Before you get into the nitty-gritty of a particular state’s culture, you need to consider your own budget and do some research. Some states are significantly more expensive than others, and it’s important to know how much you can afford to spend on things like rent or mortgage, food, public transportation, and so forth. One simple way to get a general idea of a state’s cost of living is to look up the available housing that suits your needs. Are the two-bedroom apartments way more per month than the one you’re living in now? Is that something you can comfortably afford, or would you be kissing your entire paycheck goodbye each month?

Typically, you’ll want to make at least three times more per month than your rent or mortgage payment. Don’t forget daily and weekly expenses, like groceries, gas or public transportation fees, any extra bills you may have to pay, and so forth. Plus, it’s always nice to have money leftover to add to your savings account!

2) Job Market

job market

This ties into the question of the cost of living. If your move allows you to stay with the company you already work for, then this is not as much of a concern. However, if you’re going to be looking for a job on arrival, you need to make sure that jobs are available–specifically, jobs that you’re qualified for. Different states have different economies. A rural, farm-based economy, for example, would not be well-suited for a techy, while an industrial economy would not be well-suited for an environmental preservationist. Always make sure that your skills match the market.

3) Weather Conditions

Weather Conditions

We all know someone that absolutely loves the winter–and someone who thinks 60 degrees means parka-weather. Humans may be adaptable, but that doesn’t mean we have to adjust to weather conditions that make us miserable. If you’re the kind of person who values all four seasons, meaning that you want to see the leaves change in autumn and snowfall in winter, then certain parts of the South are probably not your best choice. If you can’t stand to be cold, certain parts of the North are out of the picture. It’s a huge country, so you truly have the option to take your pick when it comes to climate!

4) Attractions


So you’ve found a few states that have the right job market for you. What about your free time? Having available attractions that suit your desires is a crucial factor when it comes to overall happiness. If you grew up near the ocean and love the feeling of sand beneath your toes, you may need to consider how you’ll feel living thousands of miles from the nearest beach if you move to the Midwest. Maybe you love being able to walk to six different bars and dozens of unique restaurants.

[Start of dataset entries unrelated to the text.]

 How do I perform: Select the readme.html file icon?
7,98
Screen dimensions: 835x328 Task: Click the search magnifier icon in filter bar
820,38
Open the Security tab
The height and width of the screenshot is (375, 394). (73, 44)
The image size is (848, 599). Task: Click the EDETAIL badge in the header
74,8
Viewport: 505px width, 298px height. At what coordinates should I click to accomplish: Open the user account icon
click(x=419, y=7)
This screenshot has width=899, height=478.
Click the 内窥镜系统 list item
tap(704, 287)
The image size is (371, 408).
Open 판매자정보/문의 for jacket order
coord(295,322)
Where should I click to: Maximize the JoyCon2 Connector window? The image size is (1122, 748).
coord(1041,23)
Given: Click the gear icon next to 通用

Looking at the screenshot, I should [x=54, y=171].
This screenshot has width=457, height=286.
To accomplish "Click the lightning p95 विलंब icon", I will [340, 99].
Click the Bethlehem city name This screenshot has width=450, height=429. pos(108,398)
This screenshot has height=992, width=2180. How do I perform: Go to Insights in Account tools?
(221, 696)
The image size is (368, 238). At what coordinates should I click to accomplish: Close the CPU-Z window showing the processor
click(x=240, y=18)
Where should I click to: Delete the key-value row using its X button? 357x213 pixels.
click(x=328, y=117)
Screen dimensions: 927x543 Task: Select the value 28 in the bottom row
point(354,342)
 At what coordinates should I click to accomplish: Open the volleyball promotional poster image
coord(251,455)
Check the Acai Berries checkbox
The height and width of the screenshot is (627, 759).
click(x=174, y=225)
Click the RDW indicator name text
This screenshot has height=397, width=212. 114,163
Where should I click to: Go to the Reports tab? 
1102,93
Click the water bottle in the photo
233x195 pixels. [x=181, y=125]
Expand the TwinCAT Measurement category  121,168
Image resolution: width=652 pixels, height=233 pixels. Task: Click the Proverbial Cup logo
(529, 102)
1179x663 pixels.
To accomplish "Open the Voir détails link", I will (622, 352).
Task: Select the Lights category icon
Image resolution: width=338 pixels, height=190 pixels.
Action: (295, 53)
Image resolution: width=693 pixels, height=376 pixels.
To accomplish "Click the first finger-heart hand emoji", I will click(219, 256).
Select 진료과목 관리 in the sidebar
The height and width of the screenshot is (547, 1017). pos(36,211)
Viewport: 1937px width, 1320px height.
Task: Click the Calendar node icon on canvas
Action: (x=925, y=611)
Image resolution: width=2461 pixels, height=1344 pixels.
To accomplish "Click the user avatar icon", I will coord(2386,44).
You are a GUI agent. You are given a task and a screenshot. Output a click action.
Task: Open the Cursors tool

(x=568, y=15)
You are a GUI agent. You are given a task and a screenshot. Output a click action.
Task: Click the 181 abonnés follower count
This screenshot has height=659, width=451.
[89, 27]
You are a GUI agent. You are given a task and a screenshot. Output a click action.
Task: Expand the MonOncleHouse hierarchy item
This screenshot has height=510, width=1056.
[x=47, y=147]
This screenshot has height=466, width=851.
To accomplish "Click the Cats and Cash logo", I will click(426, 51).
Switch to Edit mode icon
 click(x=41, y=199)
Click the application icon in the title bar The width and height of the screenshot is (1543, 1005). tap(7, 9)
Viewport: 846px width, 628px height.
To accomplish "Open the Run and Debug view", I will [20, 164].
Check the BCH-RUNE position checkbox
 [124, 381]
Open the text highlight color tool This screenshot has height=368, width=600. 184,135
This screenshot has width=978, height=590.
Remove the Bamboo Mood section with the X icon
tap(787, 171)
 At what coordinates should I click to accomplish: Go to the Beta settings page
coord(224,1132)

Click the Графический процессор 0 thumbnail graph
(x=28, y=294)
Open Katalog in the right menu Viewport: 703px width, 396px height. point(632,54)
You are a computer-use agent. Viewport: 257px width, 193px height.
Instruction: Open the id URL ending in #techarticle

If that’s the case, living in a major city will probably be your best bet. Never move to a state that simply cannot offer you the sites and sounds that make you feel happy, relaxed, and alive.

5) Transportation


Not all states are the same when it comes to available modes of transportation. Daily travel, whether for work or for play, will have a huge impact on your experience. Think about your ideal commute. Are you driving a short distance or several miles? Does traffic grind your gears, or can you handle it with ease? Do you want to ditch your car and start taking a bus everywhere? Would you absolutely love being able to walk to work? Unless these options all sound fine and you’re ready to go with the flow once you get to your new home state, you will need to do some research regarding travel options.

6) Culture


Culture can refer to a lot of different things, so this is a big one. There’s a vast difference between Northern, Southern, Western, and Eastern culture, but even those categories get broken down when you consider individual states. If you love bar-b-que, country music, and rodeos, you’ll probably prefer Texas over, say, Washington. If you value the camaraderie of athletics and a good cheesesteak, Pennsylvania will have you covered. Of course, there’s more to culture than public pastimes and staple foods. There are more serious factors to consider, too, like diversity and political leanings. Experiencing a culture that is totally foreign to you is not inherently negative, but it is for you to decide whether you want to immerse yourself in something new to you or if you feel more at home when surrounded by like-minded people.

Now that you’re thinking about what you need and want from your state of residence, it will be easier to narrow down your best options. We have covered the factors that affect just about everyone, but there may be additional considerations you need to make depending on your individual circumstances. For example, if you’re moving with school-aged children, you will certainly want to include educational opportunities in your research. Just remember, with fifty states, you have tons of options! Take the time to determine the things that are most important to you and do your research before you decide which state to call home.